I am not the Mom who lies to her child and says “Eat this it’s delicious,” knowing full well it tastes like sardines rolled up in dirty socks and dipped in cat litter. I also did not want mealtimes to be a battle (after all, stress is bad for your digestion!), and I could not throw out the somewhat pricey ingredients I had already committed to my pantry shelves. What’s a mother to do?

My solution? “New Ways with Old Favorites”. I was determined to make health food taste good. I wanted food that was nutritionally superior but that tasted great. Food that gave you the comfort of Mom’s home cooking but was packed with super nutritious ingredients. I wanted to make dishes that nourished the body and the soul but would be eaten and enjoyed by someone with normal taste buds. I needed to create recipes that my family and friends would relish and that I could stand in the back-round and smile, knowing what was in them and how good they really were for you.

I set off on my journey of transforming everyday recipes into nutrition powerhouses. I began slowly by replacing low quality ingredients with higher quality ones. I called this – Recipe Rescues.

It goes something like this:

Standard Ingredient Healthier Alternative

White flour Whole wheat or spelt flour

White sugar Honey, stevia, xylitol, coconut sugar

Processed oils Organic, cold-pressed oils

Table salt Celtic sea salt or Himalayan pink salt

Standard soy sauce Wheat-free tamari, liquid aminos

Commercial produce Organic produce, locally grown in season

Granted these are small changes but to gain your family's acceptance, sometimes small is the place to start. With this in mind, here is a “New Favorite” of my families. I hope that it will become a favorite of yours!

Savory Stew

Move over canned soups, there’s a new kid in town and it’s taking the place by storm!

Truly one of my favorite meals, this is a recipe that is great as is or could be easily altered to include organic meat or one of the many great meat alternatives on the market today. Served with a salad and some crusty bread slathered with grass fed butter, it is always well received at my house by friends and family.

6 cups water

4 cups diced organic potatoes (cleaned with skins left on)

1 cup diced organic carrots

1 cup chopped organic celery

1 medium onion, diced

1 cup fresh or frozen organic corn

1 cup fresh or frozen organic peas

½ cup garbanzo bean flour

¼ cup extra virgin organic olive oil

3 tablespoons organic butter

3 heaping tablespoons nutritional yeast

3 tablespoons tamari (or more according to personal taste preferences)

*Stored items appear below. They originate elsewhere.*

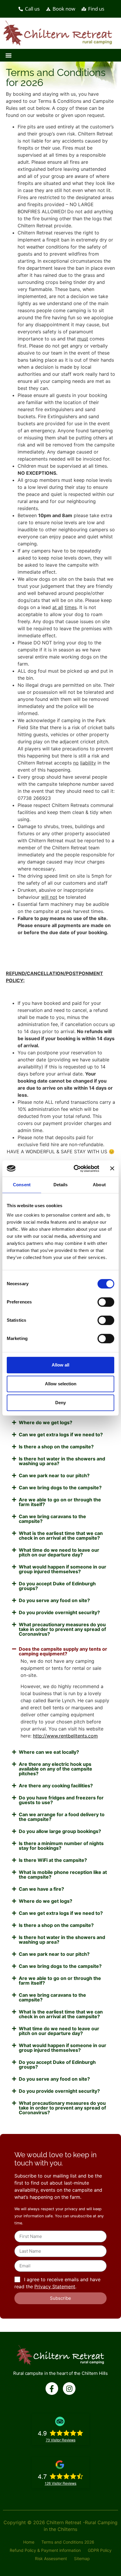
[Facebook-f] (52, 2388)
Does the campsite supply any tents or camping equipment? (63, 1651)
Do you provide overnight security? (59, 1612)
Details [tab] (60, 1184)
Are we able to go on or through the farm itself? (60, 1502)
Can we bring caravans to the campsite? (52, 1518)
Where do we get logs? (45, 1422)
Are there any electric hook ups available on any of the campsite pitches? (55, 1769)
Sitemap (82, 2558)
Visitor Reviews (60, 2439)
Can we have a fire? (41, 1889)
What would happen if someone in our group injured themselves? (62, 1569)
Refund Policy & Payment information (45, 2550)
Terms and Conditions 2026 (67, 2541)
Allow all (60, 1364)
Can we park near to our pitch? (54, 1475)
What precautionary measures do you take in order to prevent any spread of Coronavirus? (62, 1629)
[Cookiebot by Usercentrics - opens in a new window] (75, 1168)
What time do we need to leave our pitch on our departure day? (59, 1552)
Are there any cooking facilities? (56, 1785)
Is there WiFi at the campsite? (53, 1860)
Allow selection (60, 1383)
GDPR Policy (100, 2550)
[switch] (106, 1302)
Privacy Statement (54, 2286)
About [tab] (99, 1184)
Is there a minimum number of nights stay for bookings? (61, 1845)
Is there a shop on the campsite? (56, 1446)
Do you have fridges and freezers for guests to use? (61, 1800)
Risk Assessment (51, 2558)
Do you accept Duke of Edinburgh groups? (57, 1586)
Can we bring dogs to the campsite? (60, 1487)
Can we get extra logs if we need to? (61, 1434)
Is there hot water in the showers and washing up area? (62, 1461)
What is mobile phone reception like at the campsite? (63, 1874)
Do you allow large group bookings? (60, 1831)
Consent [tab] (22, 1184)
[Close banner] (112, 1169)
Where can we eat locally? (49, 1752)
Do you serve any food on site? (54, 1600)
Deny (60, 1402)
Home (28, 2541)
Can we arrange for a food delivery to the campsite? (62, 1816)
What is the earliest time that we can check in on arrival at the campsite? (61, 1535)
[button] (8, 55)
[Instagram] (69, 2388)
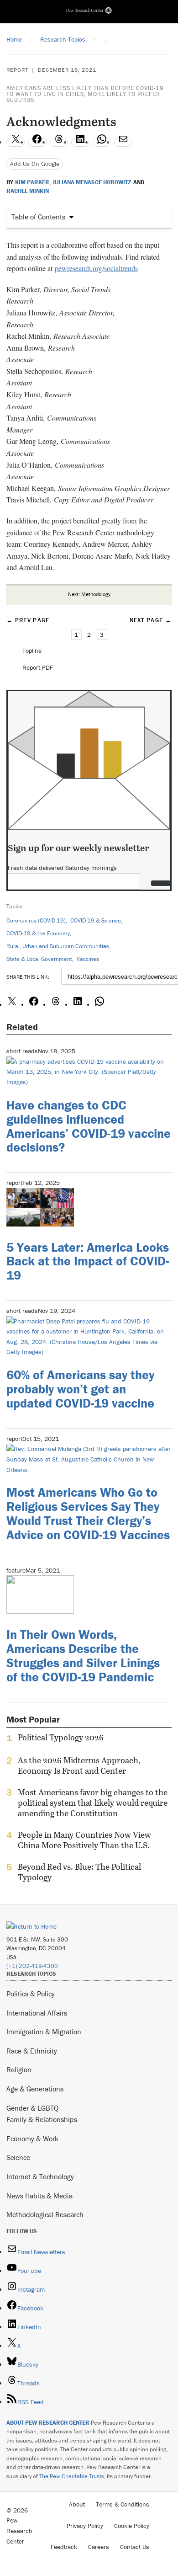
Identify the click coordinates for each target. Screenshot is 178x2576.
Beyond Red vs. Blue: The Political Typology (79, 1872)
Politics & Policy (30, 1993)
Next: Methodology (89, 594)
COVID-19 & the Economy (38, 933)
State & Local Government (39, 959)
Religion (18, 2069)
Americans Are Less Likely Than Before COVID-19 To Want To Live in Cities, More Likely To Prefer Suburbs (85, 94)
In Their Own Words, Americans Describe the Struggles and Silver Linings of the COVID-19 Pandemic (83, 1655)
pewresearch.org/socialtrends (96, 268)
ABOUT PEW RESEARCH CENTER (47, 2423)
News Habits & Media (39, 2195)
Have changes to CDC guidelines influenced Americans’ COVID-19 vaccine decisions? (88, 1126)
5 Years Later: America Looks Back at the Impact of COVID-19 (87, 1261)
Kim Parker (32, 182)
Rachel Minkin (27, 191)
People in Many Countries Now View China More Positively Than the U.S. (84, 1840)
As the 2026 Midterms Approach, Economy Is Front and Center (79, 1765)
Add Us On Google (34, 164)
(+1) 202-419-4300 (32, 1966)
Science (18, 2157)
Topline (32, 650)
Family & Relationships (41, 2119)
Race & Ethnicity (31, 2050)
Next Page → (151, 620)
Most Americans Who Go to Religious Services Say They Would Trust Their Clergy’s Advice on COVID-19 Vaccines (88, 1513)
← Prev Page (27, 620)
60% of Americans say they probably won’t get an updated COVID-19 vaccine (80, 1389)
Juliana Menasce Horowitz (91, 182)
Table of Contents (38, 216)
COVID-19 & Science (95, 920)
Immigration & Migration (43, 2031)
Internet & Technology (40, 2176)
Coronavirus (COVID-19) (36, 920)
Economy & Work (32, 2138)
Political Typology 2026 (61, 1737)
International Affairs (36, 2012)
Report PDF (37, 667)
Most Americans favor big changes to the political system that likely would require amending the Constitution (93, 1803)
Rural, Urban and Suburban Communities (57, 946)
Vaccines (88, 959)
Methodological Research (45, 2214)
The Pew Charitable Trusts (71, 2476)
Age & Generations (34, 2088)
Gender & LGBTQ (32, 2107)
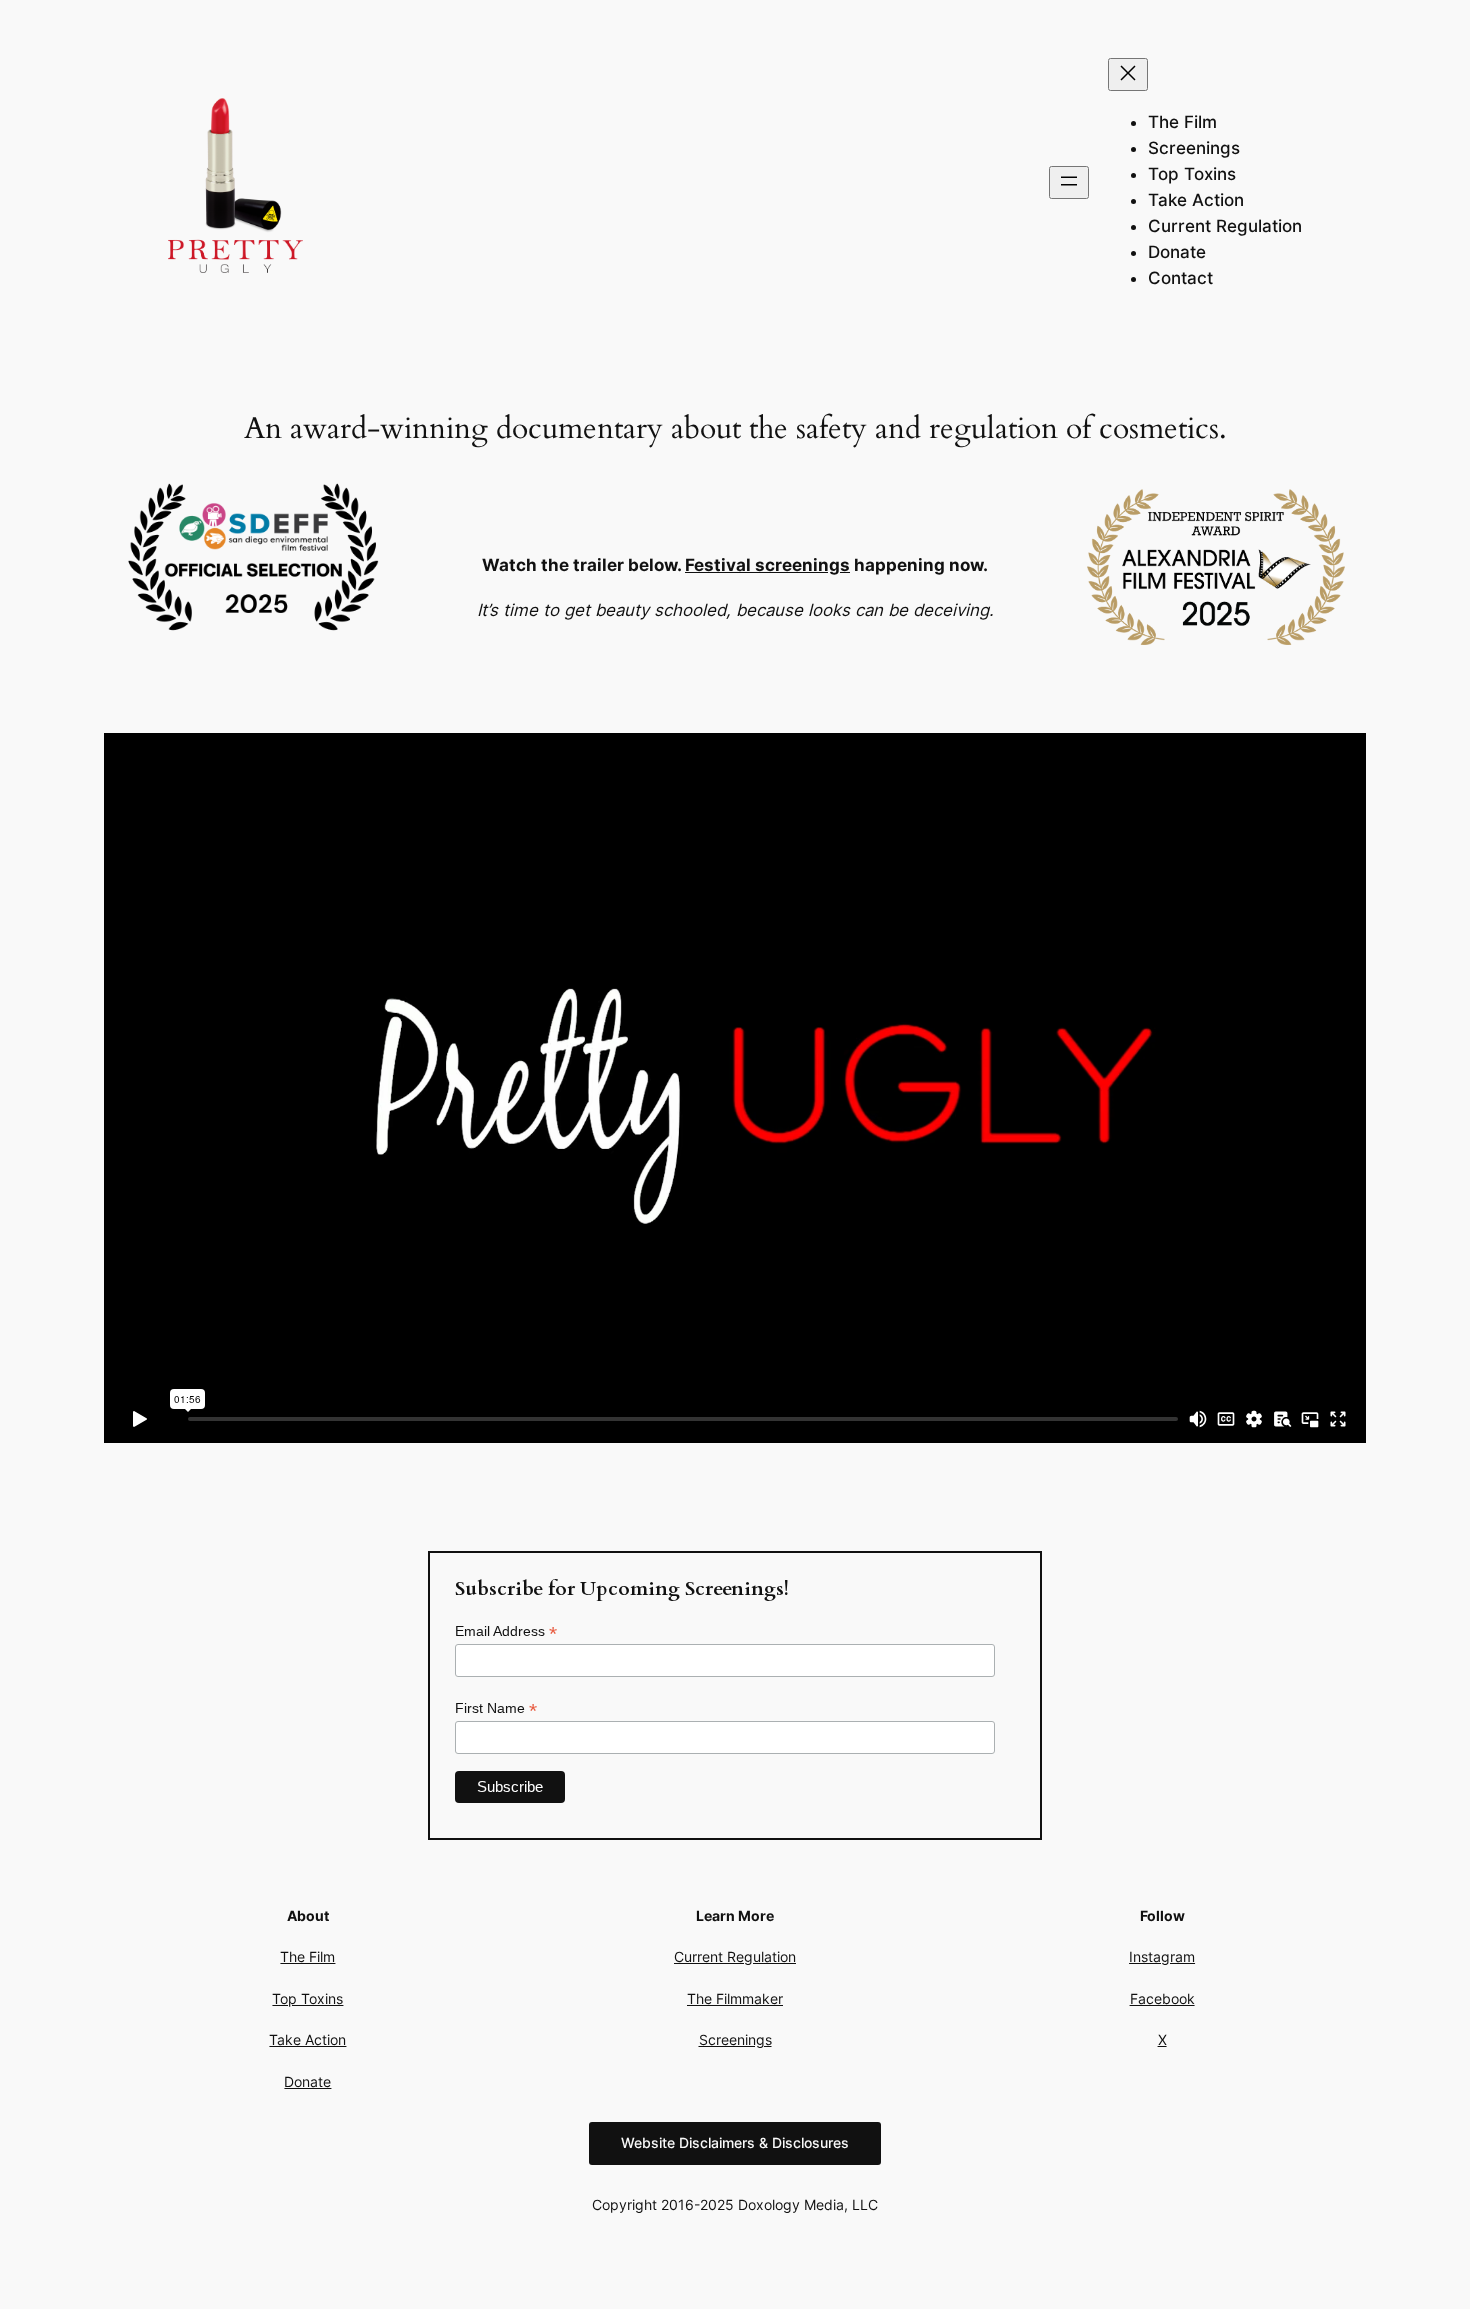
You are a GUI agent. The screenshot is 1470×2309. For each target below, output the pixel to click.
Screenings (735, 2039)
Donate (307, 2081)
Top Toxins (307, 1998)
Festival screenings (767, 565)
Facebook (1162, 1998)
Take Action (307, 2039)
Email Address (506, 1631)
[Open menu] (1069, 182)
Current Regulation (735, 1956)
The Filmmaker (735, 1998)
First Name (496, 1708)
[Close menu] (1128, 74)
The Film (307, 1956)
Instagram (1162, 1956)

2 - 3 tablespoons arame seaweed, crumbled

2 bay leaves, whole

1 teaspoon dried basil, organic

½ teaspoon dried thyme, organic

½ teaspoon dried rosemary, organic

Place the water and vegetables in a large pot and cook until the vegetables are tender. Reduce heat to low, add the arame and bay leaves, cover and let simmer. Meanwhile, in a skillet melt the butter over medium/low heat. Add the olive oil and spices and warm slightly to release the fragrance of the spices. Add the garbanzo flour and sauté 2 – 3 minutes until the flour is lightly browned. Add the flour mixture to the pot with the vegetables and stir well. Cook over medium heat until the mixture thickens. Stir in the tamari and nutritional yeast. Remove the bay leaves and serve.